Frente a las manifestaciones configuradas por esa ciudad real, el urbanismo del siglo XVI se mueve en la dialéctica impuesta por la ciudad ideal y la ciudad utópica, ambas fruto de la teoría elaborada en torno al hecho urbano, pero esencialmente distintas, aunque a menudo hayan sido identificadas. La primera puede llegar a tener una concreción real, y de hecho así sucede, aunque a veces con carácter efímero; la segunda, como su nombre indica, es un sueño, de plasmación literaria, elaborado por las mentes más lúcidas de la época, como evasión de las presiones de aquella ciudad real, considerada entonces como el teatro de la mentira, el engaño y el disimulo.

Dos anhelos, que a veces se hacen obsesivos, vertebran la plasmación de la ciudad ideal: la regularidad y el clasicismo. El primero es entendido en el siglo XVI como el de las fortificaciones militares o ciudades fortificadas, a la sazón con toda una serie de nuevas tipologías de perímetro poligonal o circular e interior regularizado, con precedentes, sobre todo, en la Sforzinda de Filarete y en las propuestas de fortificaciones de Francesco di Giorgio Martini, que ahora son desarrolladas por toda una tratadística al respecto.

Junto a este sentido de la regularidad, la otra meta de la ciudad ideal es la consecución del clasicismo, mediante todo tipo de arquitecturas efímeras tendentes a transformar, si bien sólo durante los escasos días de duración de un evento celebrativo, toda una ciudad en una nova Roma. De este modo, el capítulo de la arquitectura efímera, por sí mismo importante y con verdadero sentido de vanguardia para la Europa del quinientos por lo que al lenguaje clasicista se refiere -sus soluciones en este sentido, a lo romano, van siempre por delante de lo que es la arquitectura permanente-, adquiere también esta dimensión urbana clave y absolutamente identificada con los ideales del momento. En la última idea apuntada, y dentro de su valor urbanístico, aparece casi siempre ligada a las realidades, necesidades y orientaciones del poder político.

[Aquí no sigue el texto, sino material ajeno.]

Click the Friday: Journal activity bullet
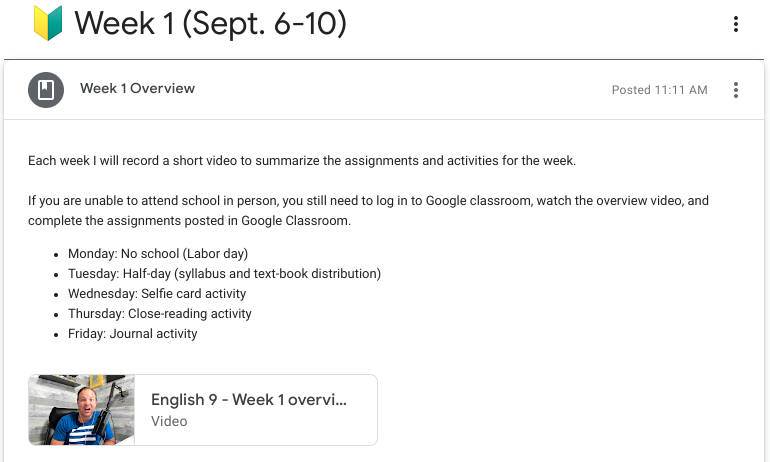The height and width of the screenshot is (462, 770). coord(133,334)
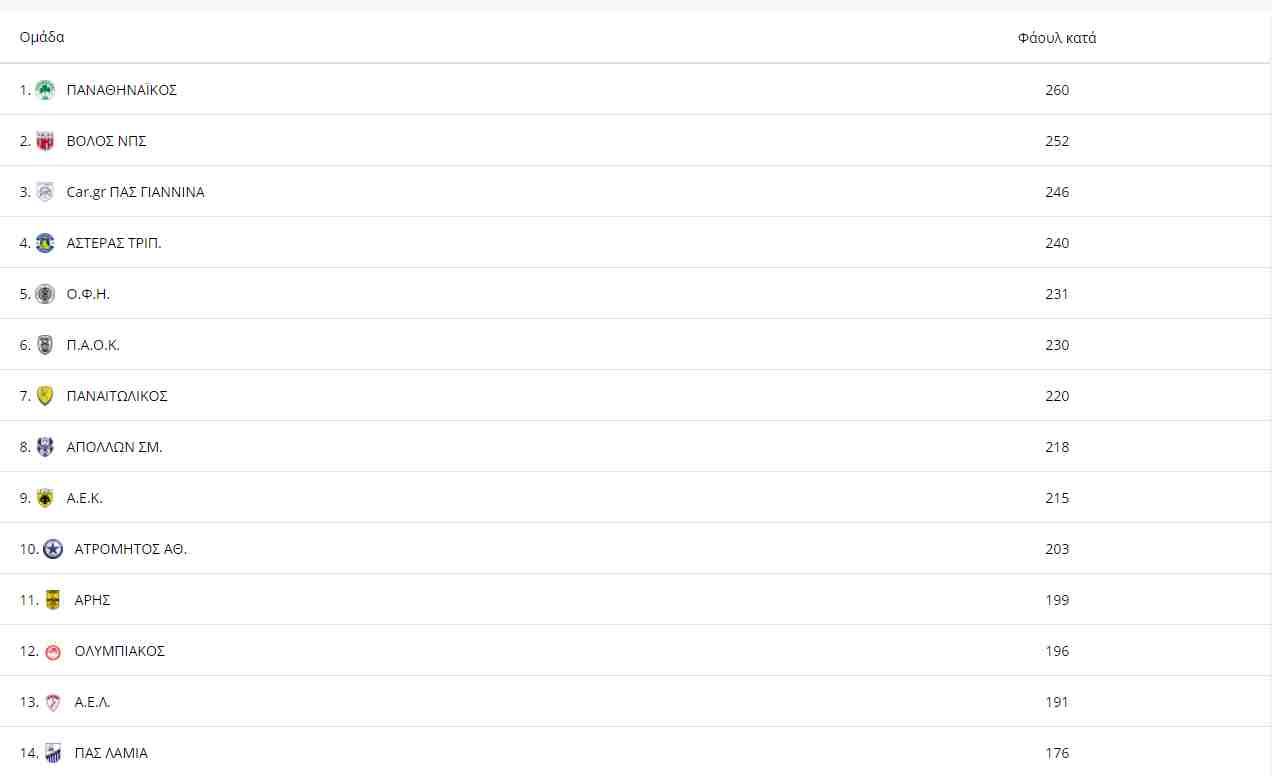Click the ΑΡΗΣ yellow team crest
Viewport: 1272px width, 776px height.
tap(53, 600)
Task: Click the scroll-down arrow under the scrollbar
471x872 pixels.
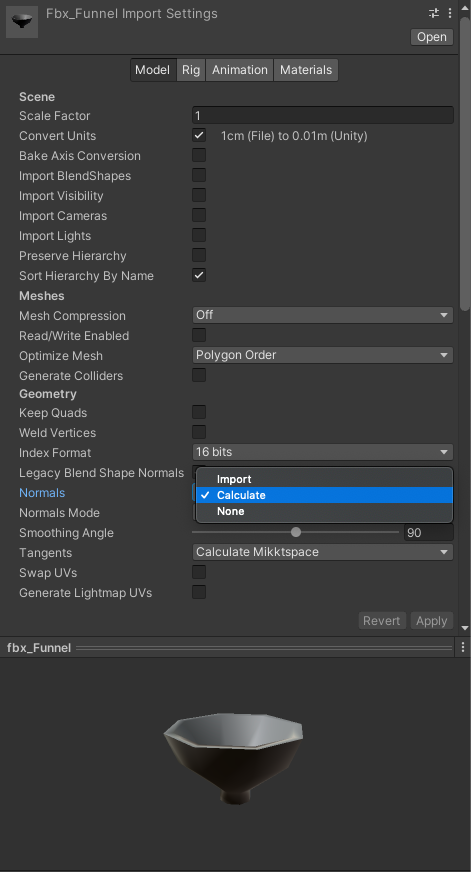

No existe en la Europa del quinientos un paralelo urbanístico al de la sistematización de la plaza de San Marcos en Venecia, donde, de manera prioritaria, dominan criterios de tipo cívico y comunitario, por otro lado hecho singular también en el panorama urbanístico italiano. Sí tenemos excepciones importantes que, en cambio, no se dan en Italia, como la Fuggerei de Augsburgo o el caso de Freundstat, interesantes consecuencias de un auténtico experimentalismo urbano. En la exposición que a continuación haremos del desarrollo arquitectónico, referido a los distintos países europeos que nos ocupan y de sus ejemplos más relevantes, aparecerá a veces el correspondiente proceso urbanístico no desligado de la arquitectura. Entendemos que así resulta más claro y veraz; otro tanto sucede con determinadas formulaciones teóricas, que no pueden ser excluidas de la reseña de la praxis correspondiente. En cualquier caso, todo es un convencionalismo expositivo y, tanto en los casos señalados como en general, no conviene perder nunca de vista la simultaneidad y lo coetáneo respecto a las distintas manifestaciones artísticas y en relación con los diversos países, pese a las compartimentaciones que es preciso establecer, desde luego nunca estancas e inconexas, sino vinculadas e integradas en el respectivo devenir socio-cultural y político-económico.